Economist Article – The mindfulness business – Western capitalism is looking for inspiration in eastern mysticism
The mindfulness business
Western capitalism is looking for inspiration in eastern mysticism
IN HIS 1905 book, “The Protestant Ethic and the Spirit of Capitalism”, Max Weber credited the Protestant ethic with giving rise to capitalism. Now it sometimes seems as if it is the Buddhist ethic that is keeping capitalism going. The Protestants stressed rational calculation and self-restraint. The Buddhists stress the importance of “mindfulness”—taking time out from the hurly-burly of daily activities to relax and meditate. In today’s corporate world you are more likely to hear about mindfulness than self-restraint.

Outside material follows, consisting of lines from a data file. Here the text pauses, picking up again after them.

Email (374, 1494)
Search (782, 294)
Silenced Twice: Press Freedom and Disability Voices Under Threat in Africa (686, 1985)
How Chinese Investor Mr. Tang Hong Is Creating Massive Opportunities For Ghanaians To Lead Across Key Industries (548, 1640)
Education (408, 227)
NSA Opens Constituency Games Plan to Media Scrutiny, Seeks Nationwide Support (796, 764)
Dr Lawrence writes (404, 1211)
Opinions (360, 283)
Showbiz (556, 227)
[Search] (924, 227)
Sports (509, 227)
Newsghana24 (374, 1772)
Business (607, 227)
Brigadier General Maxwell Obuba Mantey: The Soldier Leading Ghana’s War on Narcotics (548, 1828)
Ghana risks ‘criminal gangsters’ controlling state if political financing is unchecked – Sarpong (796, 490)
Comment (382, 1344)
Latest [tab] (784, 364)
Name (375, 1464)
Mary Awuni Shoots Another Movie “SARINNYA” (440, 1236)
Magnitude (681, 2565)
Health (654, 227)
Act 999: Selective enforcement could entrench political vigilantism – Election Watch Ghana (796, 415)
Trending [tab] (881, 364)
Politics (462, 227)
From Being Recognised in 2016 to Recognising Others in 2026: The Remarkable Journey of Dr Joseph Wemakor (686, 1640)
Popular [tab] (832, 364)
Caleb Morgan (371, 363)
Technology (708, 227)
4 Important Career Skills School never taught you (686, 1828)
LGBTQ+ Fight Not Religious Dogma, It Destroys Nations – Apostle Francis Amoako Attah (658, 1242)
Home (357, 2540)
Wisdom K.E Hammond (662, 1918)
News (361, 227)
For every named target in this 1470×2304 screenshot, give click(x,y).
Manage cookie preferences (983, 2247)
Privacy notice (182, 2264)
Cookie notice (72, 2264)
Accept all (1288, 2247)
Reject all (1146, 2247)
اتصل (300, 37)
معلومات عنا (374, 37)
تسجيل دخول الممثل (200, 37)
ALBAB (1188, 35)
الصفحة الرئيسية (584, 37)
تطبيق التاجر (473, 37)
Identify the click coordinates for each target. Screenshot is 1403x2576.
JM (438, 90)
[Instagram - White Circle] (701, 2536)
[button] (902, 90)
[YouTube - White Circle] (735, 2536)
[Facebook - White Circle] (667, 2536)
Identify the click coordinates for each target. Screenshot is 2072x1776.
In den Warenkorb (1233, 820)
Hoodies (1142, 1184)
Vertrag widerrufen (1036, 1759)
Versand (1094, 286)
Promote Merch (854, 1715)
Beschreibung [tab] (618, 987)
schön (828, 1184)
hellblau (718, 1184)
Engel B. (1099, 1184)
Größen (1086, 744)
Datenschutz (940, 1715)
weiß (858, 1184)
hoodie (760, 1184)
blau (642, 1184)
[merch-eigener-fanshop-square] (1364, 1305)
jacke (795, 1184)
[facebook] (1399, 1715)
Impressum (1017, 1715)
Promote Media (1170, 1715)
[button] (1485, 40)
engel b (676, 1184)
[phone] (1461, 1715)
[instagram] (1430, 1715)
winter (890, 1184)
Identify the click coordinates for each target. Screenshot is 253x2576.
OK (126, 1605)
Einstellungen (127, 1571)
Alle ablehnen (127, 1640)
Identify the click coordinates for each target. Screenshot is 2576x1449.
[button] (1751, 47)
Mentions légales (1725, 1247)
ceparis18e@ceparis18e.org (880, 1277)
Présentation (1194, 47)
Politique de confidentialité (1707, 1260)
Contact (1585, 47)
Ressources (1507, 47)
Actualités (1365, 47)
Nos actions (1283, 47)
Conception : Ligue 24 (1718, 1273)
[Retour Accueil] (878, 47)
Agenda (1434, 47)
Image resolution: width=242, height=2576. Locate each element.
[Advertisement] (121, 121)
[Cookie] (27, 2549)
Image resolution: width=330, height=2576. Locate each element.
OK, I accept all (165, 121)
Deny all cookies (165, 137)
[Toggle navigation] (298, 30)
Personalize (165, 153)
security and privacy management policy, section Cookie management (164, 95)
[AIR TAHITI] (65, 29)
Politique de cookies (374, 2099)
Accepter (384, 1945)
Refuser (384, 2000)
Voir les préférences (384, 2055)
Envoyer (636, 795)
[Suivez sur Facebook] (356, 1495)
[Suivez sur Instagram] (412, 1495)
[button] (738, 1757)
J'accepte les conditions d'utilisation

Google offers an internal course called “search inside yourself” that has proved so popular that the company has created entry-level versions such as “neural self-hacking” and “managing your energy”. The search giant has also built a labyrinth for walking meditation. EBay has meditation rooms equipped with pillows and flowers. Twitter and Facebook are doing all they can to stay ahead in the mindfulness race. Evan Williams, one of Twitter’s founders, has introduced regular meditation sessions in his new venture, the Obvious Corporation, a start-up incubator and investment vehicle.
The fashion is not confined to Silicon Valley: the mindfulness movement can be found in every corner of the corporate world. Rupert Murdoch has a well-developed bullshit detector. But earlier this year he tweeted about his interest in transcendental meditation (which he said “everyone recommends”). Ray Dalio of Bridgewater Associates and Bill Gross of PIMCO are two of the biggest names in the money-management business, and both are regular meditators. Mr Dalio says it has had more impact on his success than anything else.